Selected passage.
What is Latent Dirichlet allocation

Published: 22 April 2024
Contributors: Jacob Murel Ph.D., Eda Kavlakoglu

Latent Dirichlet allocation is a topic modeling technique for uncovering the central topics and their distributions across a set of documents.

Latent Dirichlet allocation (LDA)—not to be confused with linear discriminant analysis in machine learning—is a Bayesian approach to topic modeling. Simply put, LDA is a conditional, probabilistic form of topic modeling.

Topic modeling is a natural language processing (NLP) technique that applies unsupervised learning on large text datasets in order to produce a summary set of terms derived from those documents. These terms are meant to represent the collection’s overall primary set of topics. In this way, topic models aim to uncover the latent topics or themes characterizing a collection of documents.¹

Users can readily generate LDA topic models using scikit-learn’s (or, sklearn’s) natural language toolkit (link resides outside ibm.com)(NLTK) and gensim (link resides outside ibm.com) in Python. The topicmodels (link resides outside ibm.com) and lda (link resides outside ibm.com) packages in R also contain functions for generating LDA topic models.

Why AI governance is a business imperative for scaling enterprise artificial intelligence

Learn about barriers to AI adoptions, particularly lack of AI governance and risk management solutions.

Related content

Text generation assumption

LDA is a probabilistic model. This means the LDA algorithm generates topics, classifying words and documents among these different topics, according to probability distributions. But why is this an appropriate method for uncovering hidden thematic structures in text data? Essentially, LDA assumes documents have been generated through random sampling of pre-document topics, and it attempts to reverse engineer this sampling.

LDA’s imagined generative text process begins with pre-document topics. Each topic is fixed vocabulary of words, in which each word has a probability that it belongs to that topic. Note that words are assigned probabilities rather than a discrete category to account for potential plurality of meaning and use. Then, to create a text document, the machine randomly generates a distribution over topics—for example, eighty-five percent politics, ten percent finance, five percent history. For each word in this document, the machine randomly selects one of the chosen topics and randomly emits a word from that topic. Note that LDA does not itself generate documents this way. Rather, this is the process by which LDA assumes documents are generated. LDA itself attempts to reverse this process to uncover the overarching and hidden topics pervading a corpus of documents.

Available data.
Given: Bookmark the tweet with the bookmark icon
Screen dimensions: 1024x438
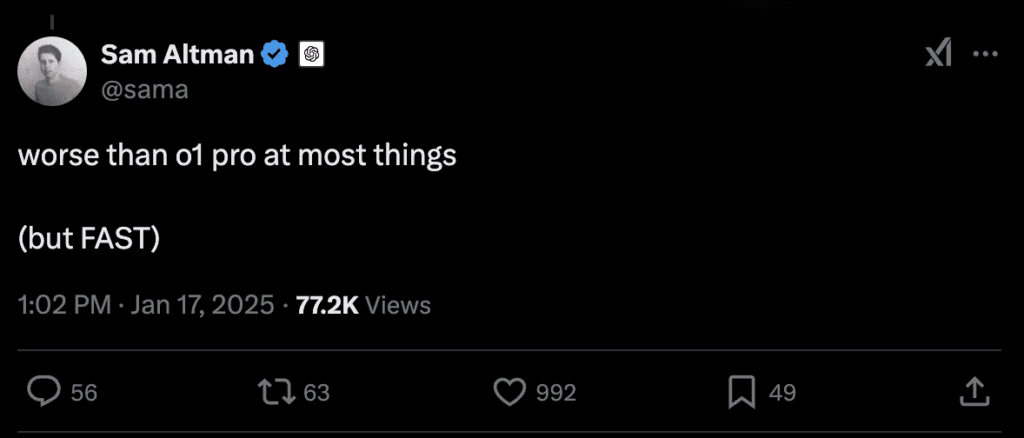Looking at the screenshot, I should tap(742, 393).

Parts of the exercise.
a – Answer these questions from the text on Latent Dirichlet allocation:
(i) According to the text, what should Latent Dirichlet allocation not be confused with?
(ii) Which two R packages does the text name as containing functions for generating LDA topic models?
(iii) In the example distribution over topics, what percentage is given to finance?
b – Quote the text on Latent Dirichlet allocation word for word, starting at "What is Latent" and ending at "set of documents.".

Solutions for each task.
a –
(i) Linear discriminant analysis in machine learning.
(ii) The topicmodels and lda packages.
(iii) Ten percent.

b –
What is Latent Dirichlet allocation

Published: 22 April 2024
Contributors: Jacob Murel Ph.D., Eda Kavlakoglu

Latent Dirichlet allocation is a topic modeling technique for uncovering the central topics and their distributions across a set of documents.